TAKENLIJST —
A - Waarom noemt het fragment over Kolonia het "tekenend voor het eiland" dat de medewerkster van het toeristenbureau als eerste het woord Ihang opschrijft? Antwoord in één tot drie zinnen.
B - Zet het fragment over Kolonia voort vanaf het punt waar het ophoudt.

TEKSTFRAGMENT —
* * * * * * * * *
Het eerste wat ons opvalt als we naar het stadje gaan is dat we opeens in een Aziatisch aandoend land aangekomen zijn wat bewoners betreft. Klein, bruine huid, glad zwart haar en geen baarden meer. We realiseren ons nu pas hoe communicatief de mensen in Vanuatu waren. Overal waar je liep werd je aangesproken, waar kom je vandaan, waar ga je naar toe, wat ga je doen, heb je iets nodig of te handelen? In Kolonia vraagt niemand ons wat. De taxichauffeur spreekt geen Engels, maar ook op andere plaatsen is iedereen op zichzelf. Zelfs de aardige dame van het tourist information office vraagt niets. Ze vertelt me wel hoe ik respectvol om kan gaan met de bewoners en het eerste woord wat ze voor me opschrijft is Ihang: mag ik, sorry,. Daarna komen goedendag, bedankt en kunt u mij helpen. Nu ik erover nadenk is het toch tekenend voor het eiland. Wij zijn te gast en moeten ons aanpassen. Het stadje zelf is een beetje saai en troosteloos. Nieuwe gebouwen, maar alleen de staatsgebouwen zien er goed en buitenproportioneel groot uit. Een telefoon chip is in ieder geval zó geregeld, dat valt mee. Er is een supermarkt die vooral Amerikaanse producten verkoopt. We proberen de lokale markt te vinden, maar dat valt niet mee. Er zijn wat groente winkeltjes, maar ze verkopen vrijwel niets, bananen, mini limoentjes en wat kleine aubergines. In de supermarkt ligt geïmporteerde sla (verlept) en tomaten die al schimmelen als je er naar kijkt, wortels uit Californië, appels en druiven! We lunchen in een Japans restaurant waar het flink druk is. Naast ons zit een Australische die hier is om een door de EU gedoneerde medisch afvalmateriaal vernietiger aan de praat te krijgen. Het ding staat er al een jaar maar iemand kan het bedienen. Ze staan op alle grote Pacific eilanden en nu is er een opvolgactie om ze ook in gebruik te nemen. Wat gebeurt er toch veel en wat is het moeilijk om het ook te laten draaien.
* * * * * * * * *
VASTGELEGDE GEGEVENS —
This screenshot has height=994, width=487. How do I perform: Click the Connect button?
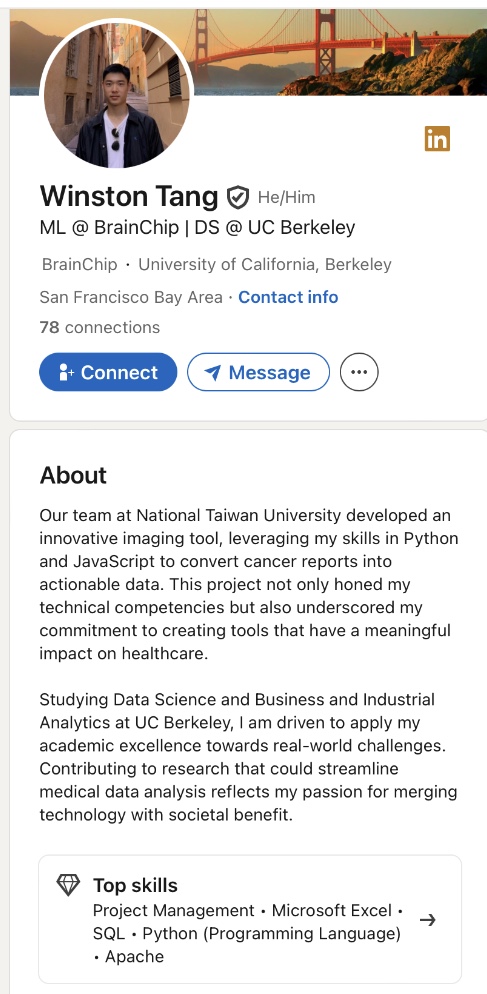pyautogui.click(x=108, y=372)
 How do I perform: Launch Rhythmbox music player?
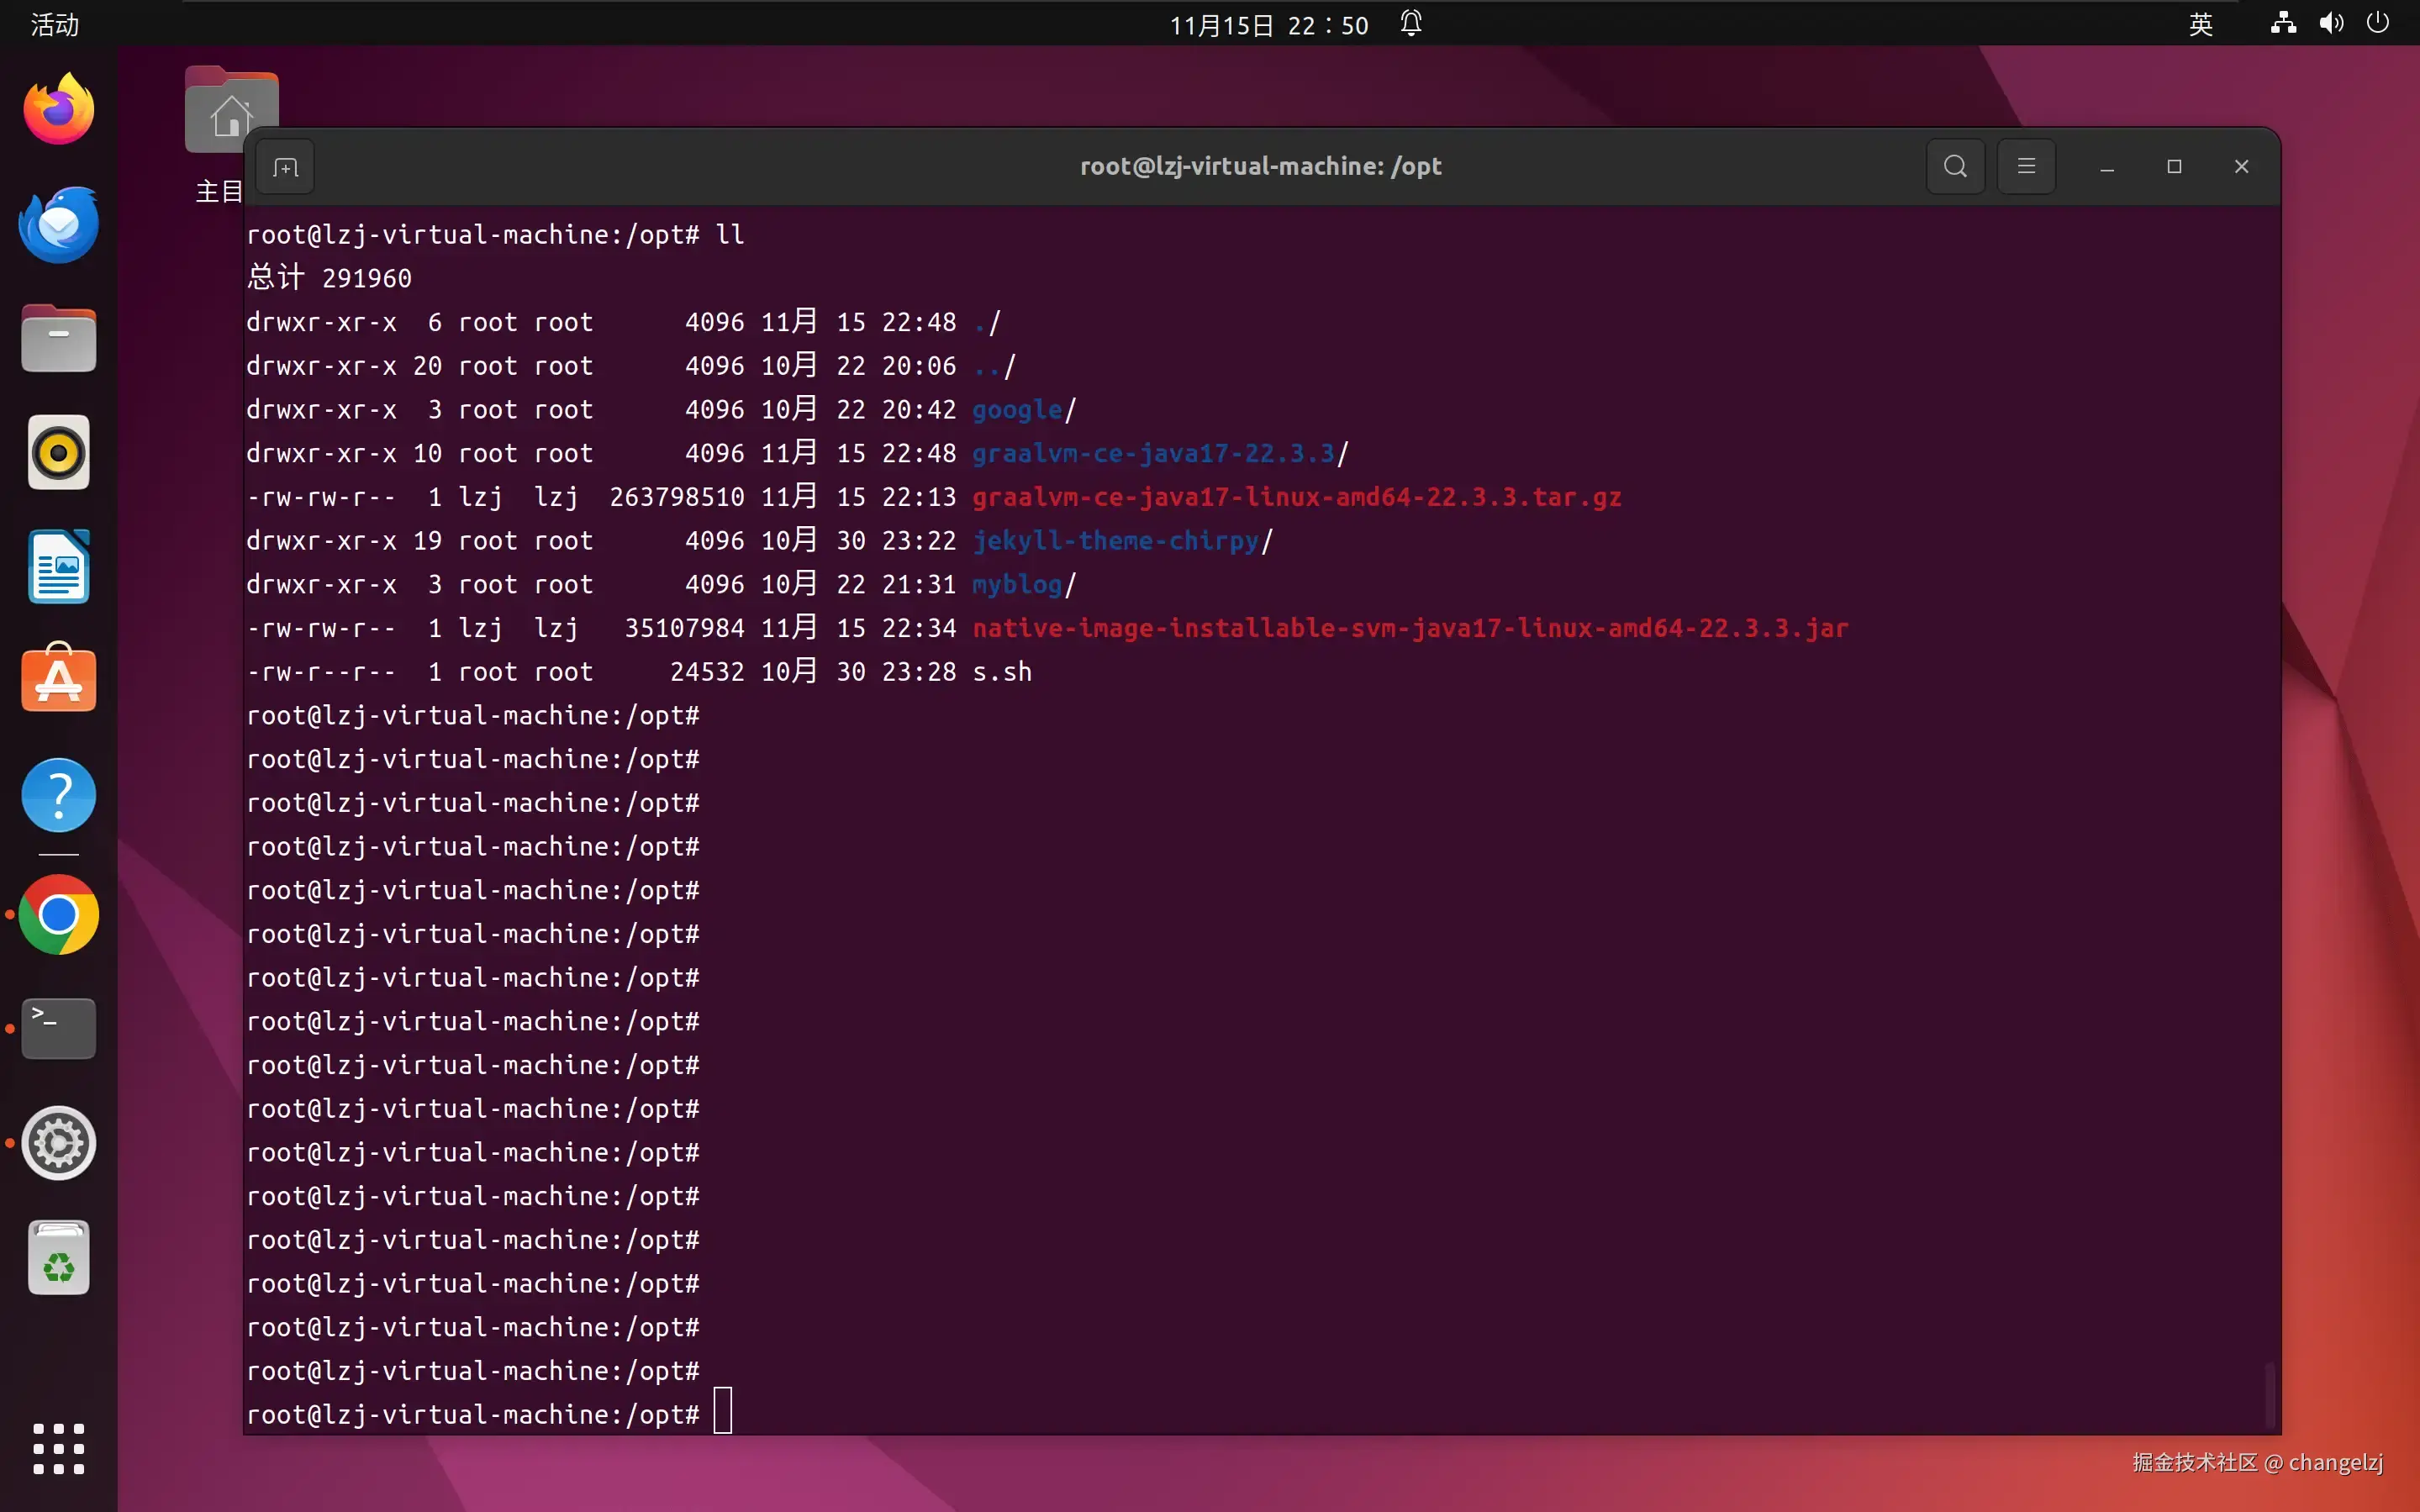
* * * * * * * * *
ANTWOORDEN —
A - De woorden die ze opschrijft, te beginnen met Ihang ("mag ik, sorry"), leren de bezoeker respectvol met de bewoners om te gaan. Dat past bij het eiland: de bezoekers zijn er te gast en moeten zich aanpassen.

B -
Er blijkt een jaarlijkse tonijnvissers top te zijn in Pohnpei. Alle landen die vissen in de Pacific overleggen daar over te maken afspraken om duurzaam te vissen. Ik duik later met een van de deelnemers, een vrouw uit Nieuw Zeeland die toezicht houdt op de afspraken en zij vertelt me dat er 2,7 miljoen kilo tonijn gevangen is vorig jaar (hoop dat ik dit goed onthouden heb, het was een duizelingwekkend getal), 60% van de tonijn die verhandeld wordt komt hier vandaan, maar dat er nog veel vis is....de Pacific is groot! Ik hoop dat ze gelijk heeft. In de haven zagen we een enorm vissersschip netten inladen van zeker een kilometer lang, een helikopter op het voordek om de scholen op te sporen en met kleine moterboten wordt er dan een groot net om de school gevaren. Zou een vispopulatie echt zulke vistechnieken overleven?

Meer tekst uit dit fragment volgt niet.